> _PROBLEM STATEMENT_
Please give back, word for word, only the lines starting at the one containing "Open the 网站(W) website button" and ending at the one containing "The height and width of the screenshot is (1568, 729)." within the material below.

> _RECORDS PROVIDED_
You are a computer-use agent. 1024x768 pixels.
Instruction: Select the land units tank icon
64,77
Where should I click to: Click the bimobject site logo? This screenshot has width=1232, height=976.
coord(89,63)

--

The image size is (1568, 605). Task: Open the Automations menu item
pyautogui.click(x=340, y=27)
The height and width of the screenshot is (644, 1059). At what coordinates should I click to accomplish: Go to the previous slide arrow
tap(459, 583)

* * *

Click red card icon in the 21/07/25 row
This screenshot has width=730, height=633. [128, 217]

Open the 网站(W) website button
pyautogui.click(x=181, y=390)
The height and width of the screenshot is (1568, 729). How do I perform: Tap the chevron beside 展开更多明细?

> _ANSWER FOR THIS EXERCISE_
Open the 网站(W) website button
pyautogui.click(x=181, y=390)
The height and width of the screenshot is (1568, 729). How do I perform: Tap the chevron beside 展开更多明细?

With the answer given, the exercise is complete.